When we consider the conditions to which Jesus submitted Himself in order to secure redemption for our souls, we can only exclaim, "O God, how great a salvation!" And when we find ourselves distraught by our inadequate lives and discouraged by our bumbling attempts to please Him, we need only contemplate that infinite staircase upon which our Lord descended. In this we find hope and receive assurance that God will do everything necessary to accomplish His work in our hearts, by His grace and for His glory. What then shall we say to these things? If God is for us, who is against us? He who did not spare His own Son, but delivered Him over for us all, how will He not also with Him freely give us all things? (Romans 8:31-32)

Respond

The reality that Christ, second person of the Triune Godhead, emptied Himself of glory to dwell among men is a truth that must never be treated lightly. Spend some time today meditating upon His life. Read back through the devotional, asking God to fill you with a sense of what Jesus must have experienced. Consider that His entire life was one of grief, sorrows, rejection and derision. He was an outcast in every way and must have felt it keenly all His life. Worship Him, offering a heart of thanksgiving and praise.

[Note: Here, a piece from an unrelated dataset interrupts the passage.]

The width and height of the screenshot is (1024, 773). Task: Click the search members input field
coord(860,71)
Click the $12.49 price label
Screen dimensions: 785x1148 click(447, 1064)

Scripture says that the Son of Man, who was inordinately wealthy, became a beggar, that through His complete poverty we might gain wealth (2 Corinthians 8:9). This is the mystery of the Incarnation. What are some of the things that comprise the wealth He gained for you through His poverty? Ponder this and write a prayer of response.

A Prayer

O my Lord what can it mean that you became one of us? How does the Almighty God manage the loss of glory? Were You terrified to shed Heaven's splendor and fall down, down, down to dwell among earth's depraved denizens? What was it like to be a beggar at man's mercy, tempted in every way but not sinning, learning lessons of obedience by suffering? This is just something I cannot fathom my Lord. My heart yearns with desire to worship in some way worthy of all You've done. I come with nothing my Lord, and yet everything, for through Your poverty I have been made rich. I love You and there is nothing else to say O precious Son of Man.